Pull quote: “The Commission in monitoring the operations of Utility Companies under our purview has long held the view that GT&T appears to inflate the cost of its capital acquisitions. This will increase the asset base of the Company resulting in higher profits to which it is not entitled.”
By Kiana Wilburg
The Guyana Telephone and Telegraph (GTT), despite its positioning as a local company, is 80% owned by US-based Atlantic Tele-Networks Inc.
(NASDAQ:ATNI) with Michael T. Prior as its current Chairman and Chief Executive Officer.Under a 1990 agreement with the Government of Guyana, GTT is licensed to provide international voice and data to the Guyanese market – but in recent years, the company has expanded its portfolio to offer unregulated services outside of its license, to the benefit of its shareholders.
One such service is internet, for which GTT, as part of a consortium, invested US$30M in 2010 to construct a submarine fiber optic cable system, the Suriname-Guyana Submarine Cable System (SG-SCS). This system has landing points in Trinidad, Guyana and Suriname.
The SG-SCS became a point of note in the Public Utilities Commission (PUC)’s Order No.1 2015 (which is available on the PUC website for public scrutiny), when GTT requested a review of its rates for services provided under the 1990 Agreement – and for which, the PUC is the regulator.
The 2015 Order stated: “A few years ago GTT spent US$30 million to establish an underwater cable from Suriname (SG-SCS). We had requested particulars of this transaction and were told that it had no business plan for that enterprise!!!
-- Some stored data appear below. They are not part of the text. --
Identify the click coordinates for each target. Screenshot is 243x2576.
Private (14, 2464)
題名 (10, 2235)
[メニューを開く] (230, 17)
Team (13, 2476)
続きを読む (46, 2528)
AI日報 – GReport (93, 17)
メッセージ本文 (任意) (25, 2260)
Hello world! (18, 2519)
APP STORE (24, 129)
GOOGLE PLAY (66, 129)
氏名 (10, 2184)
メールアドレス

“GTT also told us that the cable will not form part of the asset base in any tariff filing, that it does not plan to operate the cable system as any type of common carriage, and as such the cable system is not subject to the Commission’s approval or authority pursuant to Section 28 of the PUC Act.”
Based on GTT’s ability to land the SG-SCS without need for approval or presentation of business plan to its regulator (the PUC), observers want to know under which provisions and/or permissions was this investment done.
Further to its Order, the PUC said it subsequently learnt GTT created an offshore company in the British Virgin Islands (a well known tax haven), to sell bandwidth to service providers, and then transferred its ownership of the SG-SCS to this newly formed company.
The PUC later found, however, that GTT was that company’s only purchaser of bandwidth in 2011, noting that, despite the maneuvering, this was in actuality an investment by GTT.
The PUC also observed that this investment served GTT since bandwidth is an essential component in the lucrative internet business in which GTT is prominently involved.
The PUC stated: “We are not aware that GTT has been earning any interest on the funds expended in the creation and functioning of the subsidiary.
“A utility company may have little incentive to minimise its own expenses while remitting funds to an overseas enterprise, be it parent or lateral subsidiary, which may result in significant increased profit to that entity with no regulatory limit on its permissible earnings. There must be dealings with affiliates at arm’s length.”
In raising this point, the PUC, as GTT’s regulator under the 1990 Agreement, was keen to note that it does not have the practicability to regulate transactions with affiliates that may involve the examination of their books and records, and which can be very critical in tracing the bona fides of an affiliated transaction.
It also noted that since the subsidiary does not come under its jurisdiction/purview, it is therefore impossible for the PUC to review/examine the books, account papers or records kept by them (the subsidiary).
Significantly, the 2015 Order states, “The Commission in monitoring the operations of Utility Companies under our purview has long held the view that GT&T appears to inflate the cost of its capital acquisitions.
“This will increase the asset base of the Company resulting in higher profits to which it is not entitled. If this is so then the depreciation figures stated in the financial statement would be overstated.”
The 2015 Order continues, “We are also concerned about the valuation of the Company’s assets and its reluctance to respond to our requests for the acquisition costs of assets for specific periods.
“We also have a difficulty reconciling the company’s test year data and investigations must be conducted seeking explanations on the computation of property, plant and equipment, and working capital.”
These points become noteworthy when one considers GTT’s continual complaint that it is “overtaxed” at a rate of 45% –even though it fails to provide detailed accounting to its regulator (the PUC) through mechanisms such as conflating revenues for regulated and unregulated services which shroud a true assessment of the company’s actual rate of returns on investments under its licence; using an offshore company to hide investments; and bypassing the PUC for permissions to operate by claiming that services are outside of the ambit of its regulation.
In view of the doubts relating to the true value of GTT’s asset base, and the accompanying issues in relation to determining its real, effective tax rate, the PUC, in its 2015 Order, said it may consider having an investigation carried out in this regard.
This would indeed be helpful, prior to liberalization and the settlement of GTT’s outstanding US$44 million tax claim to the Guyana Revenue Authority (GRA), to ensure that the Guyanese treasury is not further deprived of revenues, apart from the already considerable tax concessions GTT enjoys under the 1990 Purchase Agreement, and the additional benefits post-liberalization it is seeking in its negotiations with the government.